Vamos pedalar? – Por Luiz Gustavo Boos Barth

A história afirma que em uma carta ao filho, Einstein escreveu que viver é como andar de bicicleta, pois para manter-se em equilíbrio deve-se estar em movimento. Mas cabe aqui provar o inverso: andar de bicicleta é como viver.

É um engano afirmar que pedalar é apenas um esporte. Pedalar é a primeira superação da criança. A experiência de se manter na bicicleta sem rodinhas é um evento que marca a infância de quem aprende a pedalar.

Pedalar é bom para todos: para os apressados, corta caminhos; para os radicais, é a adrenalina; para os nerds é como jogar um Xbox com sensores; para o ”fitness” é academia; para os ambientalistas é a possibilidade de poluir menos; para os estressados, um calmante; para os obesos, uma forma de perder peso e para os sedentários é a oportunidade de encontrar satisfação em uma atividade física.

Os grupos de ciclistas têm como objetivo divulgar os benefícios da bicicleta seja como meio de transporte, turismo, esporte e ou lazer organizado. Além de propiciar amizades saudáveis, traz benefícios à saúde e é uma oportunidade de sair do ambiente virtual, prestigiar o mundo real e ter mais saúde.

Em todas as perspectivas há semelhanças entre andar de bicicleta e viver. Os tombos, as curvas, as pedras que fazem um ciclista se desequilibrar, fazem na vida, também muitos caírem, pois a vida não é um asfalto plano e reto, ao contrário, tem também muitos desafios.

A vida de fé, principalmente é muito vulnerável a quedas. Muitas vezes, o esforço de subir exige um preparo que as pernas não dão conta e a vontade de desistir fala alto, mas em Deus, se consegue a força necessária para superar o que gera desequilíbrio e Nele também se consegue a mão estendida que ajuda a levantar.
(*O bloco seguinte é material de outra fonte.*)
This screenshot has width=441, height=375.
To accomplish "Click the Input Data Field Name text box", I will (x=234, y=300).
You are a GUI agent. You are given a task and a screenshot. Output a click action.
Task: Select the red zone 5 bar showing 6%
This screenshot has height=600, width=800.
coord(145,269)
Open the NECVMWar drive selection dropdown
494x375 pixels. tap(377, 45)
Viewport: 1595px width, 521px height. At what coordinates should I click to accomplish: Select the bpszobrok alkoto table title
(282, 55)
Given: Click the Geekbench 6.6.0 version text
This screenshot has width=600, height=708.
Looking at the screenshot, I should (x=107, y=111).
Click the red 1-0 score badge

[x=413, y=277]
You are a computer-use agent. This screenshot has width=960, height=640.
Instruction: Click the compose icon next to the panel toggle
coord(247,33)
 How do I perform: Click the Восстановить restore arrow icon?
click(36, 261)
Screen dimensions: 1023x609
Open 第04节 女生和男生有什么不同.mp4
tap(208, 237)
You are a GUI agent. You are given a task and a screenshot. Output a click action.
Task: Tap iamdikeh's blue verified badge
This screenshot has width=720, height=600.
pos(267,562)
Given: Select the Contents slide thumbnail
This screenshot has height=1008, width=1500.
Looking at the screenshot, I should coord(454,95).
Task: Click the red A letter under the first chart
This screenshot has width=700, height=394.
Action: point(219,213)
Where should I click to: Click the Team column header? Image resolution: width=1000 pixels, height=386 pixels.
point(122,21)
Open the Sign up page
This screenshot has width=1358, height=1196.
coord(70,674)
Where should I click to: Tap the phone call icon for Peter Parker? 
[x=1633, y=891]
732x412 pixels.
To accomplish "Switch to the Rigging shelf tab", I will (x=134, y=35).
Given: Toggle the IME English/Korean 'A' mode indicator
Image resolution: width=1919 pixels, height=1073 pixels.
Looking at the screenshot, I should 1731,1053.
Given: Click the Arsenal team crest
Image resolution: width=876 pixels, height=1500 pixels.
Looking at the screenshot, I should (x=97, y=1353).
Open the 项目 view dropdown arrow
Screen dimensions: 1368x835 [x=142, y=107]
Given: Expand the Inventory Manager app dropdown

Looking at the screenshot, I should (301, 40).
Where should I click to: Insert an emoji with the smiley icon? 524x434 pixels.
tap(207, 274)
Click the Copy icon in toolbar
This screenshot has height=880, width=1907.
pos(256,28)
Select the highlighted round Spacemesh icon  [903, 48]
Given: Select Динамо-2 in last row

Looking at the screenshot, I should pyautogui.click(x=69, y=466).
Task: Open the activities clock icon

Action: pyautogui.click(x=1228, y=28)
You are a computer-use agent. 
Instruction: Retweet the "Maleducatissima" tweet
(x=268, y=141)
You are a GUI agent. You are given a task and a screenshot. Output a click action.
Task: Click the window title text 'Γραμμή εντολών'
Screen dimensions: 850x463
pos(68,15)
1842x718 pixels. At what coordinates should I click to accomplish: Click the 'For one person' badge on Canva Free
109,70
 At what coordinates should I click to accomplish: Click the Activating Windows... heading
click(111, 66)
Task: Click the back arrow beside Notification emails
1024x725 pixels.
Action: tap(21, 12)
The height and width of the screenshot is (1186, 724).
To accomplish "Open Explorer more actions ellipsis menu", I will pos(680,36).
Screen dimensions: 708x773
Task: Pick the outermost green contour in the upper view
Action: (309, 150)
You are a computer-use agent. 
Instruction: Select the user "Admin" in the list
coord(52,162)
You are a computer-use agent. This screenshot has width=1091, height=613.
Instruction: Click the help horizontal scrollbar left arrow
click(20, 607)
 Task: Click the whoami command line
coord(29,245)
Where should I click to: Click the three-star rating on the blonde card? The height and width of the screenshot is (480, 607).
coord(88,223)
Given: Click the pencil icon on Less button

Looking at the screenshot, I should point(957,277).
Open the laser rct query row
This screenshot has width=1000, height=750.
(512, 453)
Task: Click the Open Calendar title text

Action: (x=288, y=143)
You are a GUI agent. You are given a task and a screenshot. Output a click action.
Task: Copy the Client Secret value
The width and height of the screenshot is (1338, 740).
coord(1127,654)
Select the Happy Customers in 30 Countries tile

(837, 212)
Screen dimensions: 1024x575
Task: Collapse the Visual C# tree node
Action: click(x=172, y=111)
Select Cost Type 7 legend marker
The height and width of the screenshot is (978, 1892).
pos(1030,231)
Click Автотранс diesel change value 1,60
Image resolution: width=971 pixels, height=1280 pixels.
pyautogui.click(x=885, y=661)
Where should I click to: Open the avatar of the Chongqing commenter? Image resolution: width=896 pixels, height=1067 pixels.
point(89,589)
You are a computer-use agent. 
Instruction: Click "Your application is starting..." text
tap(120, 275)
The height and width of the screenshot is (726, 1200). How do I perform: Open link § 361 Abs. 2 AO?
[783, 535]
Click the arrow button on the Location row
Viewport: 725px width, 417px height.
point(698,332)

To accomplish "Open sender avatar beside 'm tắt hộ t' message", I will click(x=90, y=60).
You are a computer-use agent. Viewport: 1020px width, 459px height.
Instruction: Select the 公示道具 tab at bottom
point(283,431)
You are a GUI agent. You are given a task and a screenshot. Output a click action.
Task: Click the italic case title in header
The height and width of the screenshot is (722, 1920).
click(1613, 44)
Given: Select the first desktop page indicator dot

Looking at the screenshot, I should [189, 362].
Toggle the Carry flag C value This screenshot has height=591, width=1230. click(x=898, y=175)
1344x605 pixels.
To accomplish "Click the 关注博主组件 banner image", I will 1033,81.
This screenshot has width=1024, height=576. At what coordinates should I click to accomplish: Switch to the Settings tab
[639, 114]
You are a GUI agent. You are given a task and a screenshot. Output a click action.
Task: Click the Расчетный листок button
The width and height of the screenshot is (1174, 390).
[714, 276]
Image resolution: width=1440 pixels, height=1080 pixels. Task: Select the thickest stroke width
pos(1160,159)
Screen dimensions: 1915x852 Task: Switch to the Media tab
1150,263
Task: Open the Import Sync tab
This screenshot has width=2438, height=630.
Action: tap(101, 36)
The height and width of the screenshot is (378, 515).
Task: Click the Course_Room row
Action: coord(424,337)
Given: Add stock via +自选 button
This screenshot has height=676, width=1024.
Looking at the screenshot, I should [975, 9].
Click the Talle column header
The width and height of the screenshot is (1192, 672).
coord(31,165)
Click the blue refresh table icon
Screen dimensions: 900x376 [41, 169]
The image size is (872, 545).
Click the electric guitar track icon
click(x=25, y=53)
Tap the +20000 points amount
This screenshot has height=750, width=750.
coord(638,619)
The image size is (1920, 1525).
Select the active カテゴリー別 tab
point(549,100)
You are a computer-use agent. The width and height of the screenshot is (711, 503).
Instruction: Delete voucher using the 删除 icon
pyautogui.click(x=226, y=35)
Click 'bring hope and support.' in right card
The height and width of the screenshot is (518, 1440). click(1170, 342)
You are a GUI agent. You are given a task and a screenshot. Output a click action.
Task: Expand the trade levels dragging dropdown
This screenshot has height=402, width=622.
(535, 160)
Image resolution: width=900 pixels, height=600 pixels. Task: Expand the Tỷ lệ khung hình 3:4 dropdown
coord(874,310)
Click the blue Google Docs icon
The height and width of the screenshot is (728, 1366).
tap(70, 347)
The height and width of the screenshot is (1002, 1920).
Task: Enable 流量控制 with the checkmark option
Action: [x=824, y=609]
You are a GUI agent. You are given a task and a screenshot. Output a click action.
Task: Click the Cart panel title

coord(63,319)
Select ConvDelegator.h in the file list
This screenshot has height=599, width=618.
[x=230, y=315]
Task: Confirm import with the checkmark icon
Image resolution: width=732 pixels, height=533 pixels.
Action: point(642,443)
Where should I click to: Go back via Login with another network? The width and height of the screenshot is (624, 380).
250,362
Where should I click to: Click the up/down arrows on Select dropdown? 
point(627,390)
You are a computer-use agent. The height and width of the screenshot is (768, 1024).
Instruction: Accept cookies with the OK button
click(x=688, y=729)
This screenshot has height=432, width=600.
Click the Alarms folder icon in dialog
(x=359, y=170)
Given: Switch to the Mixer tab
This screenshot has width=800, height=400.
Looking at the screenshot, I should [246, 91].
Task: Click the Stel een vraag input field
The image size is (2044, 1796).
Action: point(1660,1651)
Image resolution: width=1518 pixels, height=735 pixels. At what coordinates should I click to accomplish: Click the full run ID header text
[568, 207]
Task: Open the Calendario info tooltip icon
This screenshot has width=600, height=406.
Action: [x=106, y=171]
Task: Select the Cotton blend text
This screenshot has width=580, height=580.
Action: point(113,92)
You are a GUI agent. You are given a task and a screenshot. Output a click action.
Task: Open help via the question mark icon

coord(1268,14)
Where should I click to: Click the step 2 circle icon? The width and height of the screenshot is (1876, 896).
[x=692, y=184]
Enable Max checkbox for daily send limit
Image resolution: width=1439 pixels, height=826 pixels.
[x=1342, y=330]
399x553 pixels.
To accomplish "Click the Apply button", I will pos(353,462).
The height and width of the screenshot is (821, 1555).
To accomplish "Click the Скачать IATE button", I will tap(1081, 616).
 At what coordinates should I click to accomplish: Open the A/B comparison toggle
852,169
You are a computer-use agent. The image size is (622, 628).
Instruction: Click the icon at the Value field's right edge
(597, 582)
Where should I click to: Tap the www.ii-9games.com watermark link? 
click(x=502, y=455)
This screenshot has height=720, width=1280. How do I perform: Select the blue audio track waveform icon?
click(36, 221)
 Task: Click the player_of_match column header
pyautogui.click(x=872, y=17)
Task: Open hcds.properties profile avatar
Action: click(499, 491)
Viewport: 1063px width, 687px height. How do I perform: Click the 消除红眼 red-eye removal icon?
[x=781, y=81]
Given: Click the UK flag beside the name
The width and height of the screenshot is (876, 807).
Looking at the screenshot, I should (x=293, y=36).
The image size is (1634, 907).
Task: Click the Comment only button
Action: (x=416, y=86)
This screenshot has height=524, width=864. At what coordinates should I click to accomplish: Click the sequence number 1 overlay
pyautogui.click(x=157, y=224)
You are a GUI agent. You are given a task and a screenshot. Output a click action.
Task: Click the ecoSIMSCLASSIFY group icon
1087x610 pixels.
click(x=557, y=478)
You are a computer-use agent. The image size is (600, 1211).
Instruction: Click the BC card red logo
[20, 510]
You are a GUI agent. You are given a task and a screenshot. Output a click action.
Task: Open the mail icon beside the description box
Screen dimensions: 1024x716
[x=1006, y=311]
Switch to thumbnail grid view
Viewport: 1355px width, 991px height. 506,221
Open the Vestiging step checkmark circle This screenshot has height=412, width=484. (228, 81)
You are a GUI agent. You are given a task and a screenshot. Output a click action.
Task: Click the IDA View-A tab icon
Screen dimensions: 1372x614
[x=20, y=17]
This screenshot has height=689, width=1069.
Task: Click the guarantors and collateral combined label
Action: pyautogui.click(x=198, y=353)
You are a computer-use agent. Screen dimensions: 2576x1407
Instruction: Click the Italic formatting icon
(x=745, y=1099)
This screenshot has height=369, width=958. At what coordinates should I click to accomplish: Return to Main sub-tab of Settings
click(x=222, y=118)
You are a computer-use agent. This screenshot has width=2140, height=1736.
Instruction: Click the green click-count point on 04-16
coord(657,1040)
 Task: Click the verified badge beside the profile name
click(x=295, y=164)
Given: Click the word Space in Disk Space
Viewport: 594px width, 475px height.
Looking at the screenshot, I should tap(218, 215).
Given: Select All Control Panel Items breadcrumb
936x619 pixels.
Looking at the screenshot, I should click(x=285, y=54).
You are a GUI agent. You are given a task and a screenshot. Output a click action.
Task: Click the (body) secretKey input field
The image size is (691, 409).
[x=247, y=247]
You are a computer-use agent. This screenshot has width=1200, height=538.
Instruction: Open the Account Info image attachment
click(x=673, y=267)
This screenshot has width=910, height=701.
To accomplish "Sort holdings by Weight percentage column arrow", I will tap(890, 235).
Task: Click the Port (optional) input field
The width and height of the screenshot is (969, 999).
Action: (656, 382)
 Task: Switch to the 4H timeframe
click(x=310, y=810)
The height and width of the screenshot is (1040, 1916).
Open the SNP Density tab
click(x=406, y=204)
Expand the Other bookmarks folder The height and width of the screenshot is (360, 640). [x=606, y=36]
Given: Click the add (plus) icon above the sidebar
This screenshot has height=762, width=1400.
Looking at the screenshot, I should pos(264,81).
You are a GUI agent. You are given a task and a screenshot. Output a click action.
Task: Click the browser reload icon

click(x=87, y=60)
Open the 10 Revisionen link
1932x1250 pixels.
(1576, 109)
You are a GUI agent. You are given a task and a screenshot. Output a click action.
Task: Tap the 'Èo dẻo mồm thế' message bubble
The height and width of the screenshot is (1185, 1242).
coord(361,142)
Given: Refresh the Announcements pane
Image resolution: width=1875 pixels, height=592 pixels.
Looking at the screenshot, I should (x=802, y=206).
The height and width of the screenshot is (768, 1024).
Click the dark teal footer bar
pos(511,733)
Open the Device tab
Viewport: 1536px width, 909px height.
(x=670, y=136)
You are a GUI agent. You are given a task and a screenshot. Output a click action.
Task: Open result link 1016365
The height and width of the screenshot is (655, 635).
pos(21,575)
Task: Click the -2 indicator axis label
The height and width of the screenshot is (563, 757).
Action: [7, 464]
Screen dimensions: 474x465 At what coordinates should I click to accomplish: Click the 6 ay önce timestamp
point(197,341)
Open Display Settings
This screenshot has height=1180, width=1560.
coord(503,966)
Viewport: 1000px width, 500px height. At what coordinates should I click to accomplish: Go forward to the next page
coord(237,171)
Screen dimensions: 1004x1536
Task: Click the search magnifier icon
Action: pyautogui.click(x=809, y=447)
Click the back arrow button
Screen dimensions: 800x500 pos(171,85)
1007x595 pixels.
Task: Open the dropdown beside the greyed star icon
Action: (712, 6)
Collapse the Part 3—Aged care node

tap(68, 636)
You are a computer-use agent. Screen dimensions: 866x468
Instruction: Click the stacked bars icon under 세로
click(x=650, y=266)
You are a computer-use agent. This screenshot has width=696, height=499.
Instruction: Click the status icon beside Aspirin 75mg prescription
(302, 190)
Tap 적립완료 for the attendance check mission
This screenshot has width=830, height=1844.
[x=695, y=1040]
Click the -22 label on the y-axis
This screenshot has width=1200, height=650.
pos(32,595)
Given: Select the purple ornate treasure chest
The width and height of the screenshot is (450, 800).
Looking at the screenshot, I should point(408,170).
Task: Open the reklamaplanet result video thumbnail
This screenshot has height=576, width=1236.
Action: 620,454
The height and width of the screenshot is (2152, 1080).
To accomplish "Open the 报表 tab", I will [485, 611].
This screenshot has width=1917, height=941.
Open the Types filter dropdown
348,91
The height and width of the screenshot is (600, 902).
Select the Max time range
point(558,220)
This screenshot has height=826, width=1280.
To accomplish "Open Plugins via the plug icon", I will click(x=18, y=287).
Então, nesta comparação percebe-se que, os princípios são a direção; a Soberania de Deus o caminho correto; o Autogoverno representa a superação; o Caráter lembra os desafios, a Individualidade é a força nos pedais e o ritmo de cada um e o Semear e Colher é a conquista de uma vida plena.

 

Luiz Gustavo Boos Barth, aluno no 9° ano.